The following data fields should be documented in GPs' case notes as part of good clinical practice for all patients enrolled to their practice.

Submission of data fields marked with asterisks* is mandatory and required for the Healthier SG Annual Service Fee payments.


Diagnosis

1. Diagnosis*

2. CDMP Condition(s)*

3. Diagnosis Year


Smoking History

1. Date of smoking assessment

2. Smoking status [Never smoker, Ex-smoker, Current smoker]*

3. Year started smoking (if Current smoker is selected under Smoking status)

4. No. of sticks smoked/day (if Current smoker is selected under Smoking status)*

5. State of change: (i) Pre-contemplation, (ii) Contemplation, (iii) Preparation, (iv) Action, OR (v) Maintenance

6. Fagerstrom Test Score: (0-2) very low dependence, (3-4) low dependence, (5-7) moderate-high dependence, (8-10) very high dependence​


​CHAS/PG/MG cardholders who are Healthier SG enrollees can opt to use the Healthier SG Chronic Tier at their enrolled clinics, which provides percentage-based subsidies for selected chronic medications sold within the stipulated price caps.

1. Management of Rhinosinusitis and Allergic Rhinitis, MOH Clinical Practice Guidelines, 2010

2. MOH Chronic Disease Management Programme (CDMP) Handbook, 2024

3. Brożek JL, Bousquet J, Agache I, Agarwal A. Allergic Rhinitis and its Impact on Asthma (ARIA) guidelines-2016 revision.
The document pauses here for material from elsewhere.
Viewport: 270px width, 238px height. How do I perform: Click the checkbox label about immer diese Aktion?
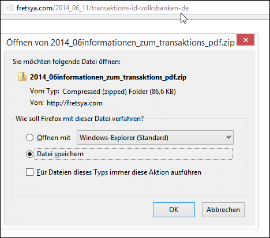tap(119, 172)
J Allergy Clin Immunol. 2017 Oct;140(4):950-958. doi: 10.1016/j.jaci.2017.03.050. Epub 2017 Jun 8. PMID: 28602936.

4. Bousquet J, Khaltaev N, Cruz AA, Denburg J. Allergic Rhinitis and its Impact on Asthma (ARIA) 2008 update (in collaboration with the World Health Organization, GA(2)LEN and AllerGen). Allergy. 2008 Apr;63 Suppl 86:8-160. doi: 10.1111/j.1398-9995.2007.01620.x. PMID: 18331513.
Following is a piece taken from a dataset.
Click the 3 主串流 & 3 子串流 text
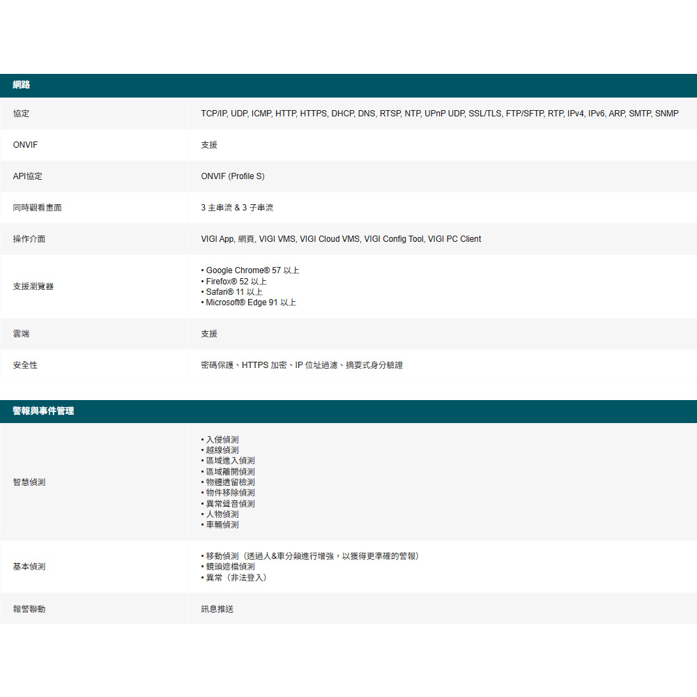click(237, 208)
5. Liu X, Wang Y, Charn TC, Koh LT, Teo NW, Ong YK, Thong MK, Bachert C, Pfaar O, Schünemann HJ, Bedbrook A, Czarlewski W, Bousquet J. Next-Generation Allergic Rhinitis Care in Singapore: 2019 ARIA Care Pathways. Ann Acad Med Singap. 2020 Nov;49(11):885-896. doi: 10.47102/annals-acadmedsg.202076. PMID: 33381782.

6. Shankari, P.K., Suresh, S. & Begum, R.F. Efficacy of intranasal fluticasone propionate and budesonide in management of allergic rhinitis—a prospective comparative study. Egypt J Otolaryngol 37, 123 (2021).